Говорил он серьезно, как видно собираясь основательно растолковать. Валет удобнее подхватил сползавшие с верстака ноги, на лице Давыдки округлились губы, не прикрывая влажной, кипени плотных зубов, Штокман с присущей ему яркостью, сжато, в твердых фразах обрисовал борьбу капиталистических государств за рынки и колонии, В конце его, возмущенно перебил Иван Алексеевич:
— Погоди, а, мы-то тут, при чем?
— У тебя и у других таких же головы будут болеть с чужого похмелья, — улыбнулся Штокман.
— Ты не будь, дитем, — язвил. Валет, — старая поговорка: «Паны дерутся, а у холопов чубы трясутся».
— У-у-гу-м… — Ивад Алексеевич насупился, дробя какую-то, громоздкую, неподатливую глыбу мыслей.
— Листницкий этот чего прибивается к Моховым? Не за дочерью его топчет? — спросил Давыдка.
— Там уже коршуновский потомок топтался… — злословит Валет.
— Слышишь, Иван Алексеевич? Офицер чего там нюхает?
Иван Алексеевич встрепенулся, словно кнутом его под коленки жиганули.
— А? Что гутаришь?
— Задремал, дядя!.. Про Листницкого разговор.
— На станцию едет. Да, ишо новостишка: оттель выхожу, на крыльце — кто бы вы думали? Гришка Мелехов. Стоит с кнутиком. Спрашиваю: «Ты чего тут, Григорий?» — «Листницкого пана везу на Миллеровскую».
— Он у них в кучерах, — вступился Давыдка.
— С панского стола объедки схватывает.
— Ты, Валет, как цепной кобель, любого обрешешь.
Разговор на минуту смолк. Иван Алексеевич поднялся идти.

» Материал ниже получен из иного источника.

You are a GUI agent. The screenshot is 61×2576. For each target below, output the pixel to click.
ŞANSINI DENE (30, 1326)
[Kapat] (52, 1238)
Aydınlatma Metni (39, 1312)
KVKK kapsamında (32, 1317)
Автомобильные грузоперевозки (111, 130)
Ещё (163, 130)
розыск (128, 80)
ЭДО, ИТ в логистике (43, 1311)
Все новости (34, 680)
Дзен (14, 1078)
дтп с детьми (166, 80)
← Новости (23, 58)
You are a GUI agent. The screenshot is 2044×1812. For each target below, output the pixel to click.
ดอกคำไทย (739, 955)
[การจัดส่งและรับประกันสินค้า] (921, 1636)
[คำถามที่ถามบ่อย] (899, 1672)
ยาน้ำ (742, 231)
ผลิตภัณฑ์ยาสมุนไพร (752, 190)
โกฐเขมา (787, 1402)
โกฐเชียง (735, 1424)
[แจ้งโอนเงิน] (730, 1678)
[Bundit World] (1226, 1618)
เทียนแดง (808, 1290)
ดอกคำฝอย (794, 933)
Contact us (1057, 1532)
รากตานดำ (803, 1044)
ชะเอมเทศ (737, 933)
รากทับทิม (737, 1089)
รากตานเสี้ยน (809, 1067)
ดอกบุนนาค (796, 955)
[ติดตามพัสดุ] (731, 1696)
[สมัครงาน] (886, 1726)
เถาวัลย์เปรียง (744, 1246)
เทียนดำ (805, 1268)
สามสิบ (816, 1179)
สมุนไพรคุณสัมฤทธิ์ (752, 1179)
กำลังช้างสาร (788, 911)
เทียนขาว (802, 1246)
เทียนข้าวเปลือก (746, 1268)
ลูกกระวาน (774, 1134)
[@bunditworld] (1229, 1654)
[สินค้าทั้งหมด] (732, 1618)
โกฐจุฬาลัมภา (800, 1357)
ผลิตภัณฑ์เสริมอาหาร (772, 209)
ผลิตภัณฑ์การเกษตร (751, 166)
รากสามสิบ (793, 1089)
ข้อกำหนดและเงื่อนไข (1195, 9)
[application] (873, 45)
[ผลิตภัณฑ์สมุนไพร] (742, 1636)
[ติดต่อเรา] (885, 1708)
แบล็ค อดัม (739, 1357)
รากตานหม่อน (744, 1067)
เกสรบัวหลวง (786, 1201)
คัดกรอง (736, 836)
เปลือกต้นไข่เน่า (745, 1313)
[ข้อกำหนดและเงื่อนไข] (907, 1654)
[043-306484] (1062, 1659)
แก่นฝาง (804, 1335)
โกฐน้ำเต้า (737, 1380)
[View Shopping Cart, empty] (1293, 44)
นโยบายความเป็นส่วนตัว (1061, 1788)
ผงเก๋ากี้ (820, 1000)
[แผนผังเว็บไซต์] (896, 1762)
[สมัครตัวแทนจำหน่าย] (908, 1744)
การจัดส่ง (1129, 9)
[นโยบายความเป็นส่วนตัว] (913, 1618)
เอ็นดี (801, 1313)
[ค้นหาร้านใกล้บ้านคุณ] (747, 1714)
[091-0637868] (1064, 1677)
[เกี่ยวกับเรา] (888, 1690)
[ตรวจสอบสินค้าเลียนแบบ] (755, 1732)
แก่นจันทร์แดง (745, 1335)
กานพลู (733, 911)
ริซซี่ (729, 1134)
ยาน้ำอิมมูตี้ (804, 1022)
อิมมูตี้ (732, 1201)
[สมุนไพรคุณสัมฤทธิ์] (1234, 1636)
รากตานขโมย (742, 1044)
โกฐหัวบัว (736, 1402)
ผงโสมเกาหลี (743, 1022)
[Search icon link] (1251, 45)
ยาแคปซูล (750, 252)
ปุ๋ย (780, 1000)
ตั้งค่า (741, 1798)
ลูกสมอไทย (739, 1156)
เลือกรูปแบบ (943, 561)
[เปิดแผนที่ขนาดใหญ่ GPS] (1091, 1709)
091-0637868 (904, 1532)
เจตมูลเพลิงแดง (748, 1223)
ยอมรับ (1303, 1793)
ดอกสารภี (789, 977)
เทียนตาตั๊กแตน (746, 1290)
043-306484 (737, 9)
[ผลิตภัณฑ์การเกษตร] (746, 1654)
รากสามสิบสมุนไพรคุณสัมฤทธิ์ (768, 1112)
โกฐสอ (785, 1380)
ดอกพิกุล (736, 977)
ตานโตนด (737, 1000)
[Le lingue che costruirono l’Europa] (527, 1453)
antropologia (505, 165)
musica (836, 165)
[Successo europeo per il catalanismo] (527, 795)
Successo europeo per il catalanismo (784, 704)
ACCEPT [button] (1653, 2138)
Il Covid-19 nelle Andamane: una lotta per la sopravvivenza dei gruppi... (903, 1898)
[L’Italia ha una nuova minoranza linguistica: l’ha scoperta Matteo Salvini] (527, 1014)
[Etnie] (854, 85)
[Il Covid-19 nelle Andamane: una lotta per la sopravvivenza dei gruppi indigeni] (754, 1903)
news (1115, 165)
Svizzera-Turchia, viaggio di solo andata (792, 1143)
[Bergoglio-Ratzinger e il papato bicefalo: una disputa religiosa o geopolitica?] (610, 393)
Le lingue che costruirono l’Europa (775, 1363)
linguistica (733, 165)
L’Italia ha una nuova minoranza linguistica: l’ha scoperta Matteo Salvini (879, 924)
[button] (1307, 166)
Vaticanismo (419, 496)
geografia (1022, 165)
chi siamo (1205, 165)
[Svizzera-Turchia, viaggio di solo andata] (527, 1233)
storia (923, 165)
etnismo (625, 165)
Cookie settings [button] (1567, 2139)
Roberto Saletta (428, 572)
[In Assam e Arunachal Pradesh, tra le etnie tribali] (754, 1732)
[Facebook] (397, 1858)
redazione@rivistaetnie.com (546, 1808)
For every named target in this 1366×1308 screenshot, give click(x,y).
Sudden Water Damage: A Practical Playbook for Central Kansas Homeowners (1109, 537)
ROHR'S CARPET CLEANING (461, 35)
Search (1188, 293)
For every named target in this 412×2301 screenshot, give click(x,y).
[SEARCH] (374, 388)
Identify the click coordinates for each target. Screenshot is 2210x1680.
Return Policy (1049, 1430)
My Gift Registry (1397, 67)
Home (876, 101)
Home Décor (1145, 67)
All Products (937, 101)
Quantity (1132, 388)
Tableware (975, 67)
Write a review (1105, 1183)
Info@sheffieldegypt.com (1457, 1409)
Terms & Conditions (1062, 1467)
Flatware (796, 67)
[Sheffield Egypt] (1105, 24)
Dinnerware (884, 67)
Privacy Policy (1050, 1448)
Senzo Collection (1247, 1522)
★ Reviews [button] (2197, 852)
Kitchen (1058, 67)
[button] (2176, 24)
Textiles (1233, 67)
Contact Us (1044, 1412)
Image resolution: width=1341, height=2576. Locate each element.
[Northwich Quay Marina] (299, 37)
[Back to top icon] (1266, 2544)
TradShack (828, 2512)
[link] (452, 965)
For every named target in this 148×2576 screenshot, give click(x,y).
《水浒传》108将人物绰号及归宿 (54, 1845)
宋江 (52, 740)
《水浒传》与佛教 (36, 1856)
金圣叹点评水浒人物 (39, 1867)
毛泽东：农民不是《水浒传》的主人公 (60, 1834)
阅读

— Ты не к стоянию спешишь? — съехидничал напоследок Валет.
— Мне каждый день стояние.
Штокман проводил всегдашних гостей; замкнув мастерскую, пошел в дом.
В ночь под пасху небо затянуло черногрудыми тучами, накрапывал дождь. Отсыревшая темнота давила хутор. На Дону, уже в сумерках, с протяжным, перекатистым стоном хрястнул лед, и первая с шорохом вылезла из воды, сжатая массивом поломанного льда, крыга. Лед разом взломало на протяжении четырех верст, до первого от хутора колена. Пошел стор. Под мерные удары церковного колокола на Дону, сотрясая берега, крушились, сталкиваясь, ледяные поля. У колена, там, где Дон, избочившись, заворачивает влево, образовался затор. Гул и скрежет налезающих крыг доносило до хутора. В церковной ограде, испещренной блестками талых лужиц, гуртовались парни. Из церкви через распахнутые двери на паперть, с паперти в ограду сползали гулкие звуки чтения, в решетчатых окнах праздничный и отрадный переливался свет, а в ограде парни щупали повизгивавших тихонько девок, целовались, вполголоса рассказывали похабные истории.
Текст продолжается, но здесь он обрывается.